RE: Has the port collection become to large to handle.

2006-05-13 Thread fbsd

"As a port maintainer, it's quite enough work to keep things in sync
with one
ports tree without having to also worry about a second "convenience"
tree
that will only benefit a few users."

This post says nothing about a second "convenience" tree.
Talking about a (to use your term) "convenience" category
which fits nicely into the category schema all ready being used.

Please read the original post more closely so your comments
pertains to what was posted.

___
freebsd-questions@freebsd.org mailing list
http://lists.freebsd.org/mailman/listinfo/freebsd-questions
To unsubscribe, send any mail to "[EMAIL PROTECTED]"


Re: Has the port collection become to large to handle.

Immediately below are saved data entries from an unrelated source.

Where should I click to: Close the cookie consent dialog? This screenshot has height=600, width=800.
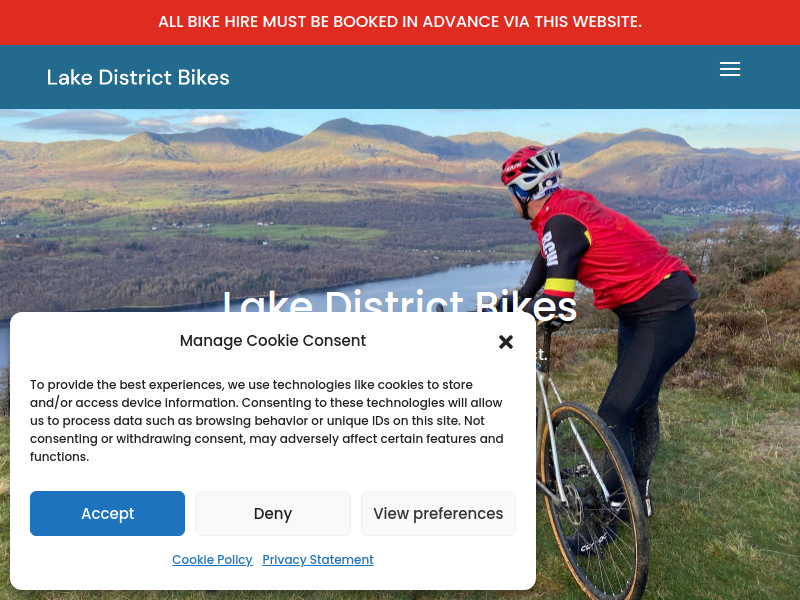coord(506,342)
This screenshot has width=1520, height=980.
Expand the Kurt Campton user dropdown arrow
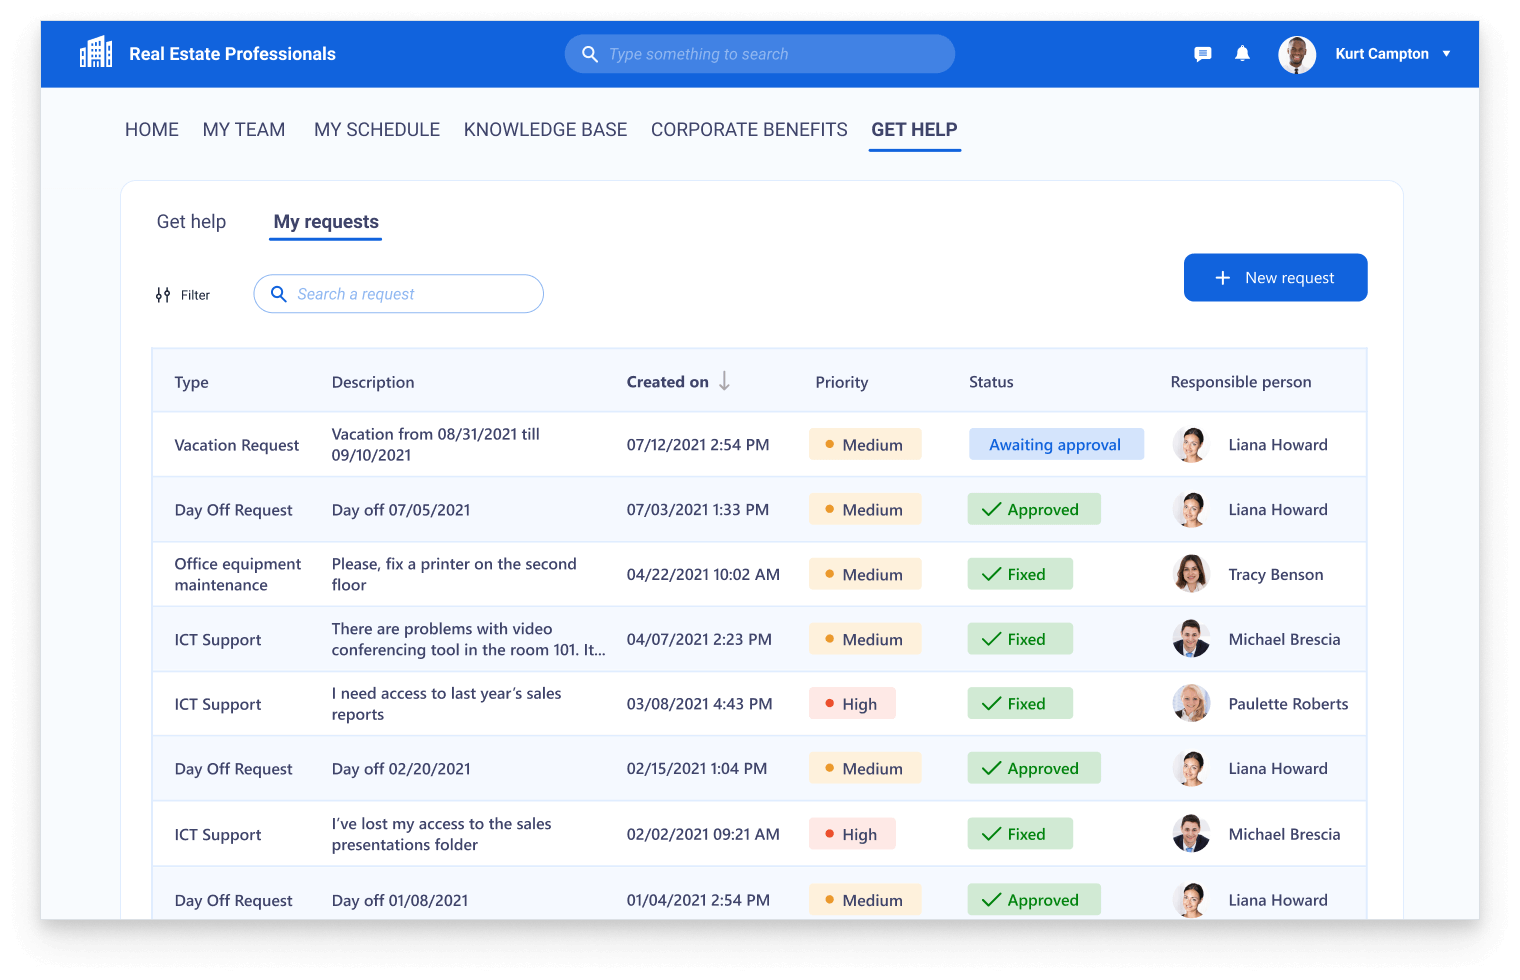1446,54

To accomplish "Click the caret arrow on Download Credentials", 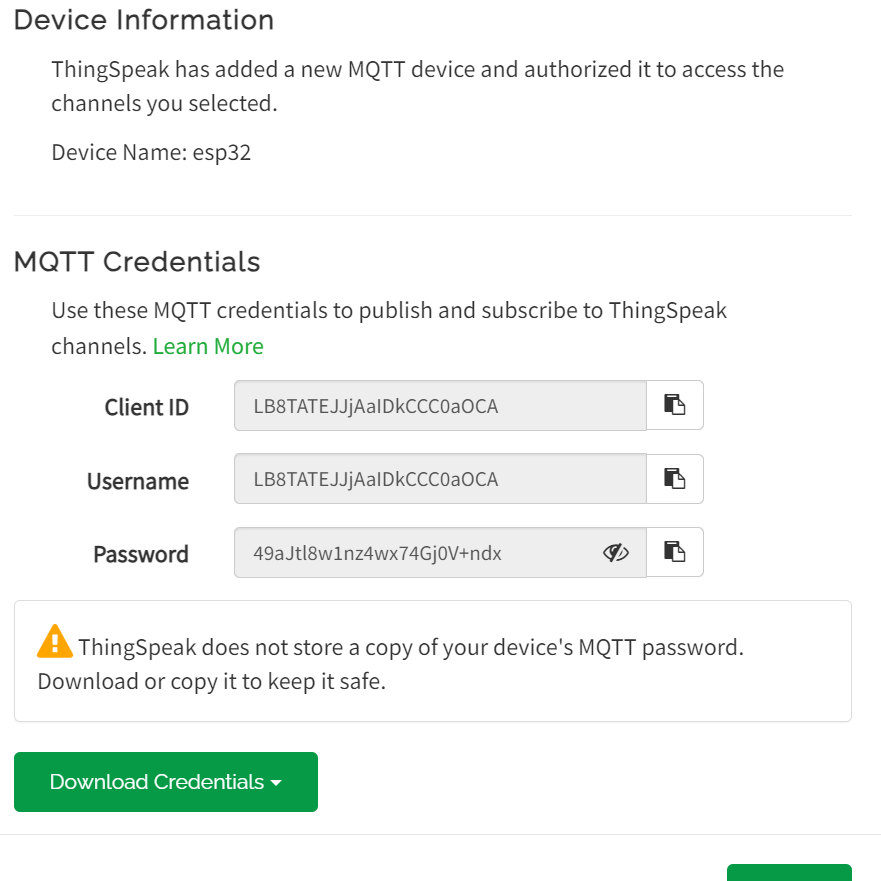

2006-05-13 Thread Beech Rintoul
On Saturday 13 May 2006 10:28, fbsd wrote:
> To all question list readers;
>
> Now with 14576 ports in the collection where do you
> draw the line that its too large to be downloading
> the whole collection when you just use 10 or 20 of them?
> The port collection is growing at a ever increasing rate per month.
> The mass majority of the ports are so special purpose that only a
> very few people have need of them. Sure there are ways to limit
> the categories you select to download, but still the size of
> the most used categories is too large and loaded with ports not
> commonly used by the general user.
>
> So people them use the packages. But the problem with the
> packages is they are not updated every time changes are
> made to the port they were created from. Also packages that
> have dependants like php4/php5 or mysql4/mysql5 are not being
> updated to use the newer versions of those dependants as they come
> out.
>
> I for one think the port/package collection has already grown to
> large to handle in it's present state.
> Users are consuming massive bandwidth to download and it
> consumes a very large chunk of disk space. Saying nothing about
> the wasted resources consumed to back it up repeatedly.
>
> I have gone to using the package version for everything and
> only downloading the ports config files for packages that
> I need to compile from scratch to change some add on function.
> This methodology has worked fine since FreeBSD version 3.0 as
> I used each new release of FreeBSD up to 6.1.
>
> Now in 6.1 there is problems with packages that have not been
> recreated using the new system make file.
> This problem is caused by there being no mandatory requirement on
> the ports maintainers to recreate the packages any time one of the
> dependants change or when changes are made to the canned make
> process
> or when dependants show up as broken. Yes I know what a large task
> this is and that it requires a lot of run time to accomplish.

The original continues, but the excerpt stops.